I give you gold stars for good intentions, and for effort. You are remarkable.
But in spite of your very real sacrifices this is not working out. It is time now to explore those other options and to make a drastic change. Your birth mother (she doesn't sound much like a Mom) needs to move out. It is your house. You make the rules about who lives there and who doesn't. Good bye, mother.
Call Social Services in your county. Explain that your indigent mother has been living with you, that it is not working out, and you need her to move out. Ask for their help in explaining to your mother what else is available to her. After a social worker has explained options to your mother, give her a certain limited time to make arrangements and move out.

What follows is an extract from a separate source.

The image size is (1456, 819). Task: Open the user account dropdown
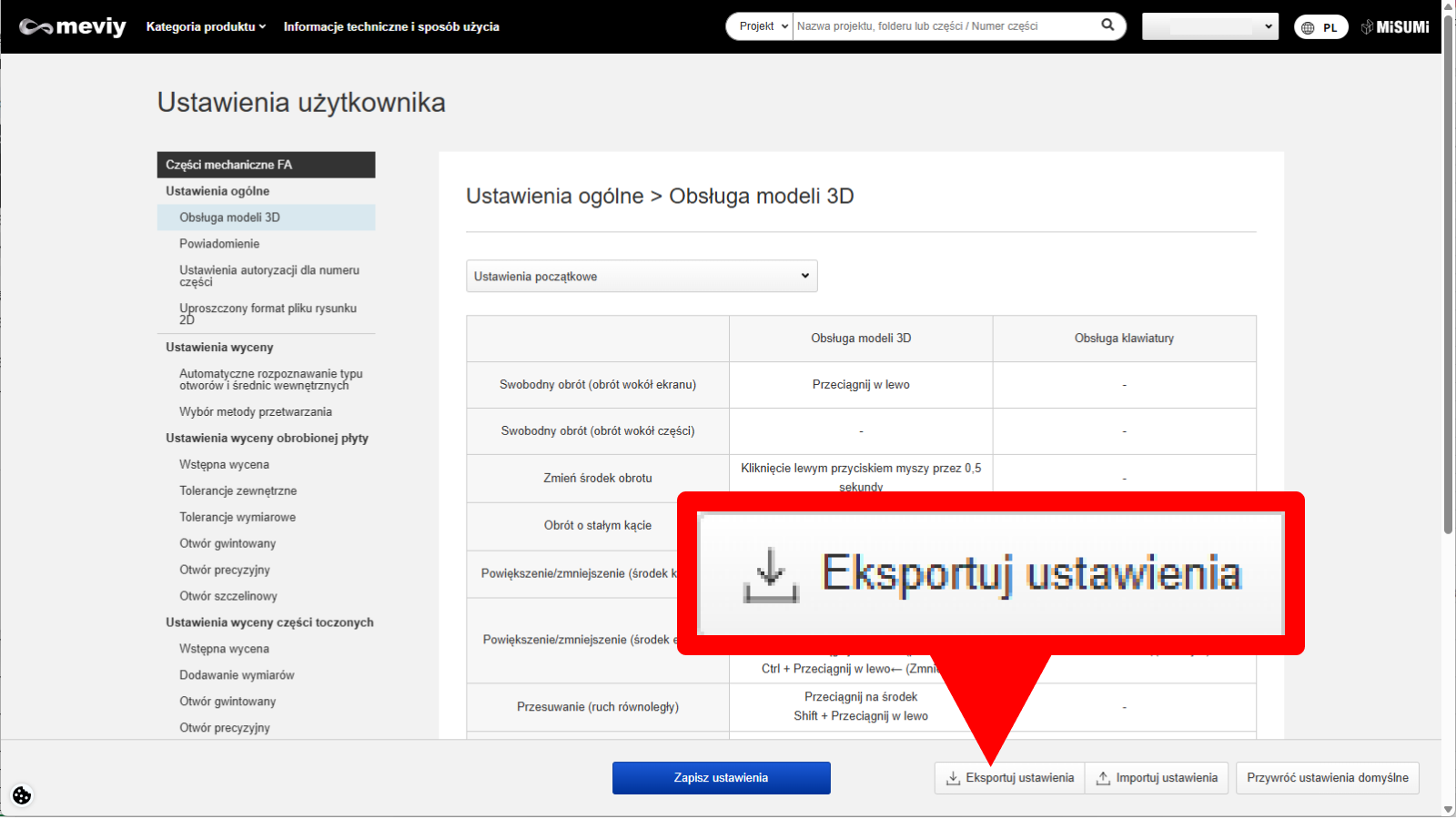[x=1209, y=26]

She informed you that you "WOULD HAVE TO HAVE A JUDGE REMOVE HER FROM MY HOME" Well, if that's what she wants, that can be arranged, If necessary police can forcibly remove her from the house when you evict her. Let us hope it doesn't come to that, but make sure she knows that you know it is your house and that she has no right to stay there if you do not permit it.
This all may sound harsh. You are facing a harsh reality. I don't think you are going to solve it by asking "Please, mother, I think you'd better move out."
You tried to do the right thing for your mother. Gold stars to you. Now do the right thing for yourself, your husband, and your children.
Best wishes to you. Please let us know what you try and how things are working out.